SPOT: a smartphone-based control app with a device-agnostic and adaptive user-interface for IoT devices

The recent progress of IoT technologies, including broad penetration of smart appliances such as remotely controllable lights, thermostats and cameras, have changed the way we interact with the appliances in our homes and perform our daily activities. However, the significant heterogeneity in the emerging IoT devices has led to fragmented smart-home systems in which each single appliance vendor provides proprietary solution for appliance specific connectivity and user experience. One of the desired solutions in smart-home systems is to have a unified smartphone app that can control any arbitrary IoT appliances. In this extended abstract we focus on the design of such an app only from the user interaction viewpoint.
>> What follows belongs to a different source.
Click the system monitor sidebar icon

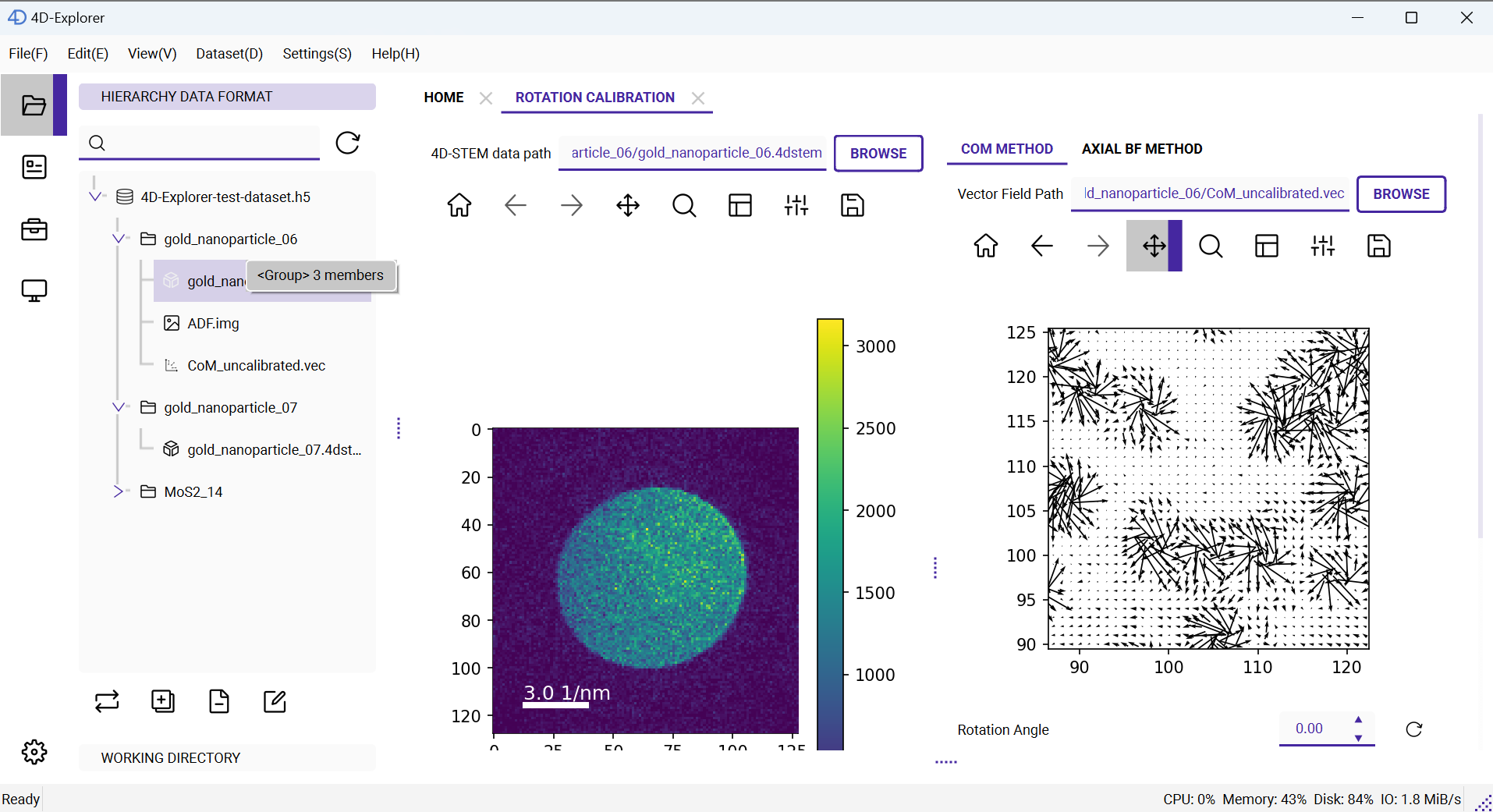(34, 291)
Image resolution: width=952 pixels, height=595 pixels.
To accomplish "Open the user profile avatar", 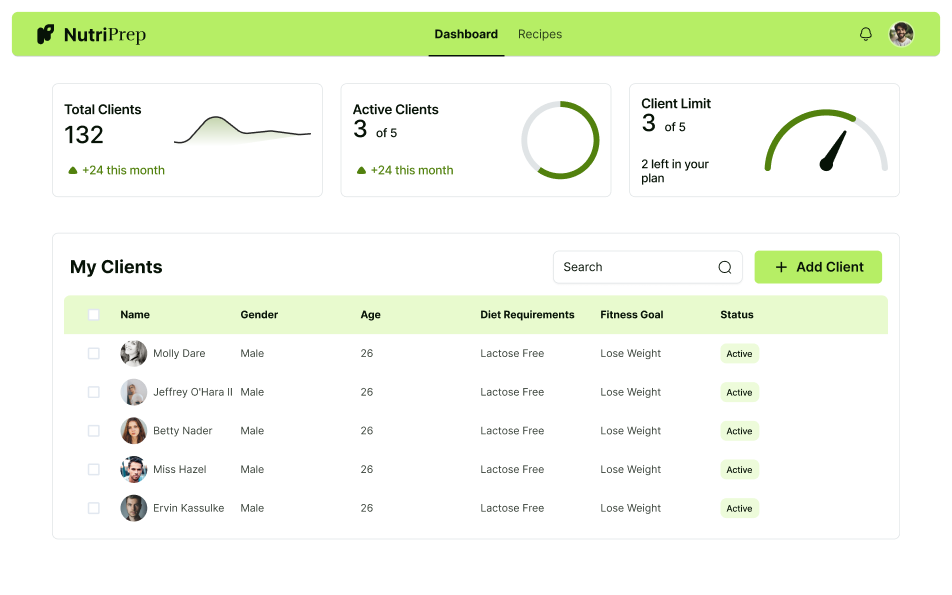I will pos(901,34).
In particular, we present SPOT app, a smartphone-based platform for multi-vendor smart-home appliances, that features an adaptive and device-agnostic user interface enabled by a novel device driver mechanism. To validate the flexibility and feasibility of our design, we have built a SPOT prototype based on 8 real IoT devices and present the quality of generating such adaptive graphical user interface by the measure of screen smoothness in the prototyped android app.

Optimizing economic operations for residential demand response programs

Residential demand response (DR) services have the great potential of growth, yet they are not adopted extensively. A comprehensive residential DR framework proposed in [2] connects utilities with DR participants via mobile apps, supports multiple DR programs, and enables fine-granulated control. In this paper, we focus on mathematical modeling and solutions for economically optimal operation for popular DR programs so that utilities can appropriately select and combine those programs to meet their needs. Performances of multiple DR programs are evaluated via simulations based on real-world data.